_EXTRAIT FOURNI_
※

Souvent, on parle de formation des salariés, on devrait aussi envisager « la formation des patrons en management ». Par exemple, à un moment donné un patron créateur doit savoir s’entourer et déléguer faute de quoi il risque de stagner que ce soit volontairement ou non. Ne pas savoir déléguer et ne pas vouloir confronter les différents niveaux hiérarchiques demeure malheureusement courant dans nos entreprises. Certaines personnes pensent, à tort, qu’elles sont les seuls capables de savoir et d’avoir raison…et se trompent. Pire encore, certains chefs d’entreprise en Tunisie ne se sentent pas partie prenante de la société, ignorent volontairement la dimension humaine et ne voient les gens que comme des pillons et des variables d’ajustement (la Tunisie est championne du monde de l’épuisement professionnel…triste record), leur seul souci étant de s’en mettre plein les fouilles quitte à débaucher en masse pour créer de la pseudo-valeur.
Pourtant, impliquer tous les niveaux hiérarchiques permet d’avoir un regard externe et une vision plus complète, donc potentiellement plus à même de faire évoluer l’entreprise. Un leadership intentionnel, bienveillant et permissif peut contribuer à établir une relation plus saine entre le patron et les employés. Il faut en terminer avec la vision patriarcale du patron, remplacée par celle d’un groupe de personnes qui crée de la richesse grâce à l’apport de chacun.
Par ailleurs, la réalité tunisienne illustre, également, le besoin de réaliser des recherches sociologiques afin d’approfondir certaines dimensions organisationnelles et culturelles inhérentes aussi bien aux entreprises tunisiennes (dont 84% sont familiales et représentent 70% du PIB tunisien) qu’à la culture nationale qui règne dans la société tunisienne. Ainsi, le développement de certaines théories, comme celle de l’échange social (Ferguson, Paulin et Bergeron, 2005), celle du contrat relationnel (Macneil, 1983) ou celle des organisations (Rojot, 2005) pourrait conduire à expliquer la culture transactionnelle et l’organisation autocratique qui dominent dans nos entreprises. Dans la même logique, l’approfondissement des dimensions culturelles, telles que développées par Hofstede (2001), pourrait aider à comprendre les facettes de la culture tunisienne. En effet, Hofstede (2001) présente la culture comme étant « une programmation collective de l’esprit humain » qui affecte nos modes de pensée, nos perceptions, nos modes d’action et d’organisation et nos modes de relations aux autres. Les cinq dimensions culturelles qui caractérisent un groupe, selon Hofstede (2001), sont : la distance hiérarchique qui répond à la question de l’inégalité du pouvoir, individualisme/collectivisme qui correspond au lien social, la masculinité/féminité, le contrôle de l’incertitude et l’orientation à long terme. Ces éléments psychosociologiques seront essentiels pour évaluer et expliquer le niveau d’acceptabilité par les collaborateurs tunisiens de l’autorité voire même de l’autoritarisme et mieux comprendre « leur besoin » de soumission et de dépendance.

※

[Relevés de localisation d'éléments]
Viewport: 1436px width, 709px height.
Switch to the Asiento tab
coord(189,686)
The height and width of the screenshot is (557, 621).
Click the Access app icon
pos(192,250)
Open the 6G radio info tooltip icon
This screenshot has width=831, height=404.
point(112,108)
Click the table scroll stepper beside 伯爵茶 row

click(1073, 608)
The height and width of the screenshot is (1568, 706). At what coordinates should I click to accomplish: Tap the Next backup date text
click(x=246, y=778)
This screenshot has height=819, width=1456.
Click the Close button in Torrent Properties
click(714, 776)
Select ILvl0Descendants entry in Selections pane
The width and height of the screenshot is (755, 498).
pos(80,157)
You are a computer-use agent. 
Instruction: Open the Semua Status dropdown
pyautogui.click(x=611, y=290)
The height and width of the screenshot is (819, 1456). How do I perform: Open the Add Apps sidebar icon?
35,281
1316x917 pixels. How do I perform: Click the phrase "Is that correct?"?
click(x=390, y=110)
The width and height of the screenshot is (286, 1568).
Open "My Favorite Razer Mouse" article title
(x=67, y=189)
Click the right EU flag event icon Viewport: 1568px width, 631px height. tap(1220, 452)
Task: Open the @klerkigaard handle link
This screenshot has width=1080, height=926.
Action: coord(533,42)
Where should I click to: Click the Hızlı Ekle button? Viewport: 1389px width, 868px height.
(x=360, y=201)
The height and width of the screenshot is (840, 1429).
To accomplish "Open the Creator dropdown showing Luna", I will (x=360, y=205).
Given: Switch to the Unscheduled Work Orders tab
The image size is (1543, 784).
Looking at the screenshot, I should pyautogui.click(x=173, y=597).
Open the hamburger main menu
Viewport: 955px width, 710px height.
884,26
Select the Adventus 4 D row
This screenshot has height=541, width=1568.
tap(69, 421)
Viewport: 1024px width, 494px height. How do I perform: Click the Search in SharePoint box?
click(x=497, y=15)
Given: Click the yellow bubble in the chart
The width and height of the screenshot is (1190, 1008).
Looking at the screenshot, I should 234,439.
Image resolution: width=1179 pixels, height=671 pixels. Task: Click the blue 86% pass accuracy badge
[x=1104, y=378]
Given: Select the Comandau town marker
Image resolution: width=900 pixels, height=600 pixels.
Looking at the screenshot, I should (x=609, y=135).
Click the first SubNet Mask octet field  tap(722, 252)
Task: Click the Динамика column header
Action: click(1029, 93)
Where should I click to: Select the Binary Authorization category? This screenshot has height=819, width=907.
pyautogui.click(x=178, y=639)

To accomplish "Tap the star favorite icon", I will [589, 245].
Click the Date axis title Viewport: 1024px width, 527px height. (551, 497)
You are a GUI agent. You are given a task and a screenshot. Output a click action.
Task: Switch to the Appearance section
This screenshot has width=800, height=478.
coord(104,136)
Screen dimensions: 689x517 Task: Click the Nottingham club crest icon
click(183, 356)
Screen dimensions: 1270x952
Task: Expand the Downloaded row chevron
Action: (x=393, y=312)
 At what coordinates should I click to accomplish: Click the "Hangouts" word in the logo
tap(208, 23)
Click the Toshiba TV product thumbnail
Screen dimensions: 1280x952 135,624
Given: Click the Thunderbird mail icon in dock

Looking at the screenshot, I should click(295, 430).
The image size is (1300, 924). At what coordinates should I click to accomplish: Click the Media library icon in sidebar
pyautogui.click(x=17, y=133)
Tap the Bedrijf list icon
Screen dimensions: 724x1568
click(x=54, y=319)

※

_TRAVAIL À FAIRE_
[1] Les affirmations suivantes concordent-elles avec le texte sur le management des entreprises tunisiennes ? Pour chacune, répondez par oui ou non en citant mot pour mot les termes du texte qui tranchent : (a) 84 % des entreprises tunisiennes sont familiales ; (b) Hofstede retient quatre dimensions culturelles pour caractériser un groupe ; (c) la théorie du contrat relationnel est attribuée à Rojot.
[2] Pouvez-vous prolonger le texte sur le management des entreprises tunisiennes à partir de sa dernière phrase ?
Vous n'aurez pas besoin de ce matériel.

_RÉPONSES PAR CONSIGNE_
[1]
(a) Oui : « dont 84% sont familiales et représentent 70% du PIB tunisien ».
(b) Non : « Les cinq dimensions culturelles qui caractérisent un groupe, selon Hofstede (2001), sont ».
(c) Non : « celle du contrat relationnel (Macneil, 1983) ».

[2]
Pour conclure, il faut urgemment passer d’un management « tunisien », fait d’autocratisme vertical et totalement contre-performant et inefficace à un management démocratique, décentralisé et permissif avec des employés étroitement associés et impliqués, donc beaucoup plus performants : un modèle où le patron peut, toutefois, se mettre au centre du dispositif, mais tout en restant accessible aux cadres responsables. L’innovation managériale doit amener les entreprises à repenser certains de leurs modèles de management et amener la fonction du manager à quitter progressivement cette logique de persuasion et de contrôle pour aller vers ce qu’on appelle « manager facilitateur » où son rôle serait de faciliter le travail de ses collaborateurs parce qu’ils sont dignes de confiance, autonomes et responsables à condition, bien entendu, qu’ils le soient via le principe de déclaration. Il s’agit principalement d’un changement dans les postures, les principes, les valeurs, et donc, dans la culture de l’entreprise.
Alors, à quand une culture managériale « co-responsable », conciliant conjointement épanouissement individuel et performance collective en Tunisie ?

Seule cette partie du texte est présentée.